TGFBR2 (Transforming Growth Factor Beta Receptor II) is a serine/threonine protein kinase that plays a critical role in the TGF-beta signaling pathway. This receptor is part of the transforming growth factor beta receptor complex, which is involved in a wide range of cellular processes, including cell growth, differentiation, apoptosis, and homeostasis.

Structure[edit | edit source]

TGFBR2 is a transmembrane protein that consists of an extracellular ligand-binding domain, a transmembrane domain, and an intracellular serine/threonine kinase domain. The receptor is encoded by the TGFBR2 gene located on chromosome 3p22. The extracellular domain is responsible for binding TGF-beta ligands, while the intracellular domain transduces the signal through phosphorylation of downstream signaling molecules.

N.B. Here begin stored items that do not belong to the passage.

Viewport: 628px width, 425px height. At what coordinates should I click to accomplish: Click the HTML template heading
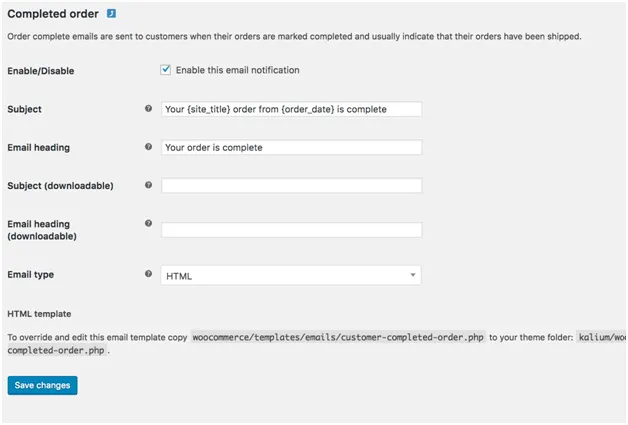[39, 313]
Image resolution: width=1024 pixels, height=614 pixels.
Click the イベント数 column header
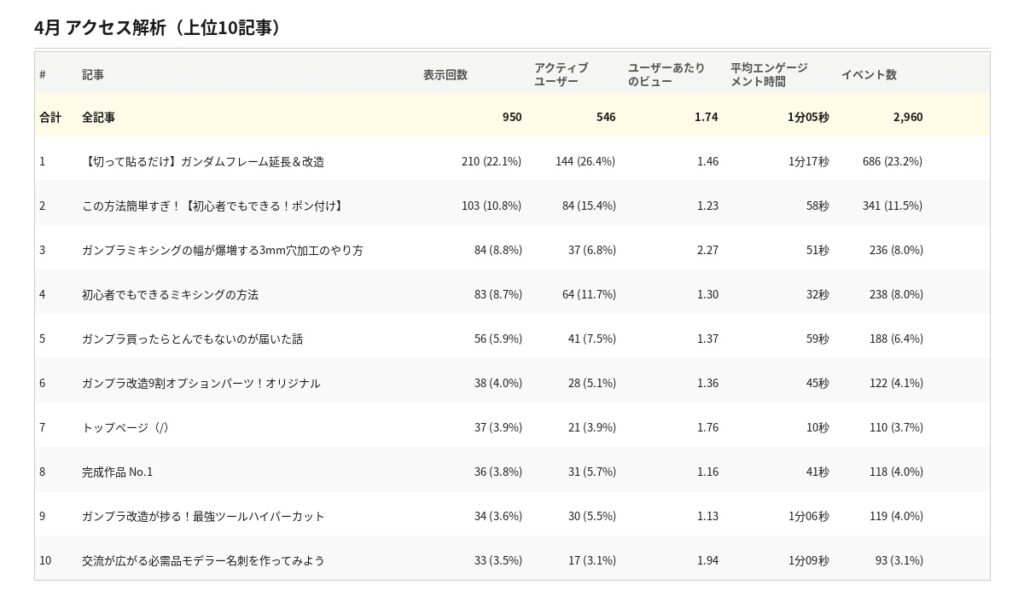[x=868, y=75]
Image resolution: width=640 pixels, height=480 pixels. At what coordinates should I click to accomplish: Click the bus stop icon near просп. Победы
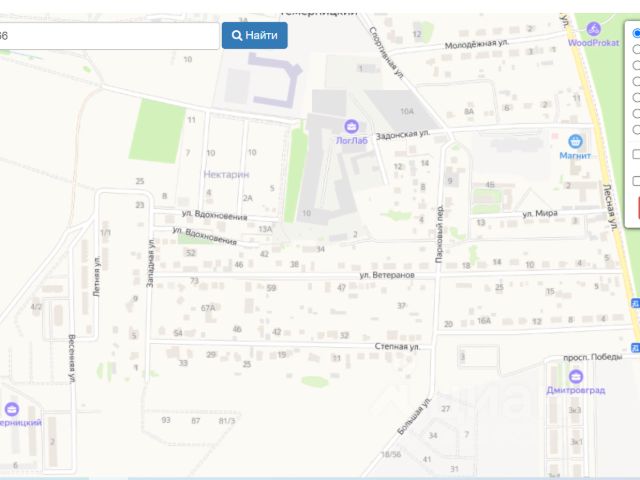(x=635, y=347)
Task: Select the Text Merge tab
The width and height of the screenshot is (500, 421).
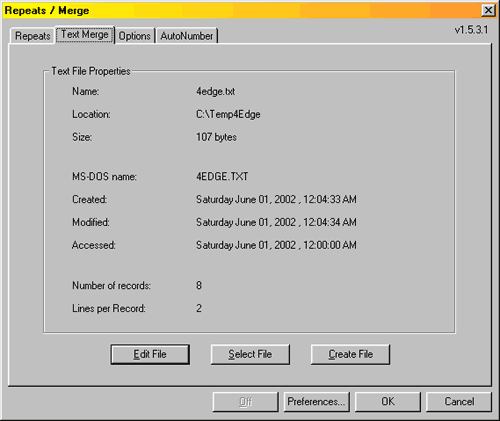Action: click(x=85, y=34)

Function[edit | edit source]

TGFBR2 functions as a receptor for the transforming growth factor beta (TGF-beta) cytokines. Upon ligand binding, TGFBR2 forms a heteromeric complex with TGFBR1 (Transforming Growth Factor Beta Receptor I). This complex phosphorylates and activates SMAD proteins, which then translocate to the nucleus to regulate the expression of target genes. This signaling pathway is crucial for maintaining cellular homeostasis and regulating immune responses.

Clinical Significance[edit | edit source]

Mutations in the TGFBR2 gene have been associated with several diseases, including Marfan syndrome, Loeys-Dietz syndrome, and various forms of cancer. In particular, TGFBR2 mutations can lead to dysregulation of the TGF-beta signaling pathway, contributing to tumorigenesis and cancer progression. Loss of TGFBR2 function is often observed in colorectal cancer and gastric cancer.

Research and Therapeutic Implications[edit | edit source]

Research into TGFBR2 has significant implications for understanding cancer biology and developing targeted therapies. Inhibitors of TGFBR2 are being investigated as potential treatments for cancers with aberrant TGF-beta signaling. Additionally, understanding the role of TGFBR2 in fibrosis and cardiovascular diseases could lead to novel therapeutic strategies.

Also see[edit | edit source]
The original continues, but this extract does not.